BY SUZANNE PFEFFER
Today, most doctoral students in biomedical sciences will not pursue a career as a research university faculty member. Instead, they are moving on to wonderful roles in biotech, teaching, science museums, consulting, law, advocacy, writing, policy and so on. Yet, our graduate-training programs seem to be stuck in a time warp, setting universal expectations commensurate with eventual faculty positions at top Ivy League institutions. Are the current definitions of what constitutes a doctoral thesis appropriate for the discipline? Is it harder to comply with those definitions than it used be?
Obviously, we want our students to conceive bold and significant hypotheses and use their graduate careers to take risks and push the field forward. But I have seen too many students reach their fifth year of training, worried about their futures because they have not yet had a chance to publish a first-author paper. Graduation seems unimaginable and exactly what constitutes a thesis seems less clear by the day.

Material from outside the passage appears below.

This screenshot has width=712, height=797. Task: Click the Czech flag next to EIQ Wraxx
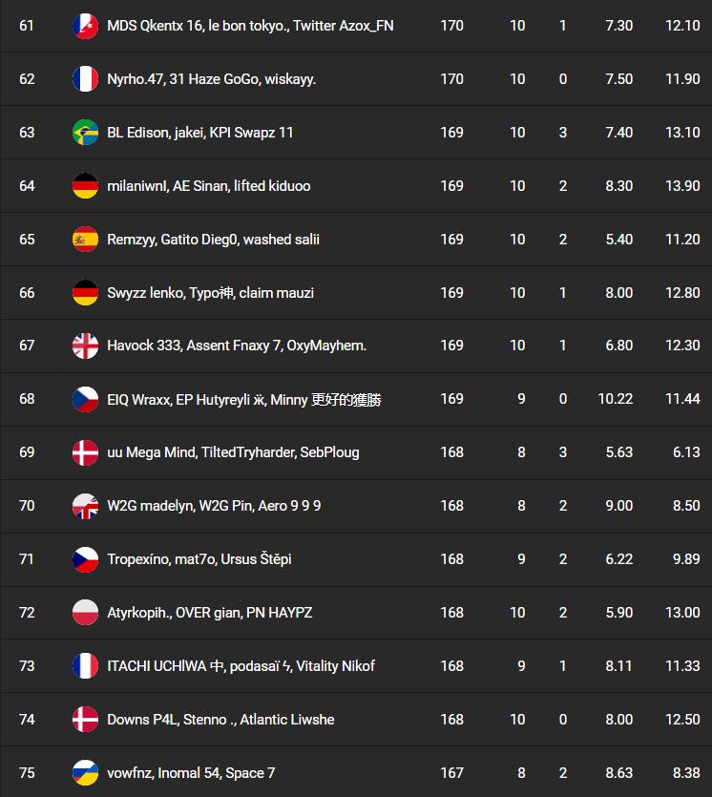click(86, 399)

Why don’t more of our students publish sooner? Part of the problem is that reviewers and journals are demanding more. In the late 1970s and early 1980s, the sequence of an important gene was sufficient for publication in the flashiest of journals. I envied those manuscript reviews— what could the referees criticize when a sequence was a sequence? Now, journals quibble over whether to publish entire genomes. A referee can always ask for more experiments, another mutant, another control, and, because most journals want to maintain the highest standards, the editors agree. Such an approach may make for great papers, but it actually can be harmful to younger workers in our field because it sets the bar for publication further from their grasp.
Two-author papers are much less common than ever before. Don’t get me wrong: Collaborations enable us to accomplish so much more and to apply multidisciplinary approaches to questions under study. But when there are multiple authors, there only is one “first” author, and it is still the first-author papers that are weighted highly in fellowship and job application evaluations. It takes multiple, shared first-author papers to count as much as one with a single first author. And students want to publish their own “big” story because they believe it to be important for their future successes.
All authors remember their first papers, seeing their name in print, with the figures and text formatted professionally. A result isn’t real until it is published; publishable findings can be communicated at meetings and provide the heart of a postdoc interview. More important than all of this is the fact that the process of publication helps young scientists understand the meaning of a “publishable unit,” the importance of duplicates and replicates, experimental details, the significance of the project and how it relates to previous work in the area.
What if all first- and second-year graduate students were encouraged to publish a “least-publishable unit” paper? This type of paper can almost be outlined before the experiments are initiated— a process that could be part of a first-year graduate course. Faculty advisers would work with students to design a project that was guaranteed to yield useful information; the work could be published in an appropriate venue.1
Then, students would gain a sense of what a paper represents and would try to generate figure-quality results with every subsequent experiment, including positive and negative controls. They would gain self-confidence and, upon publication, would feel like they were true members of the biomedical research “guild.” This new status would carry them more sturdily through a second, more challenging project. (Kudos to all programs that do this already.)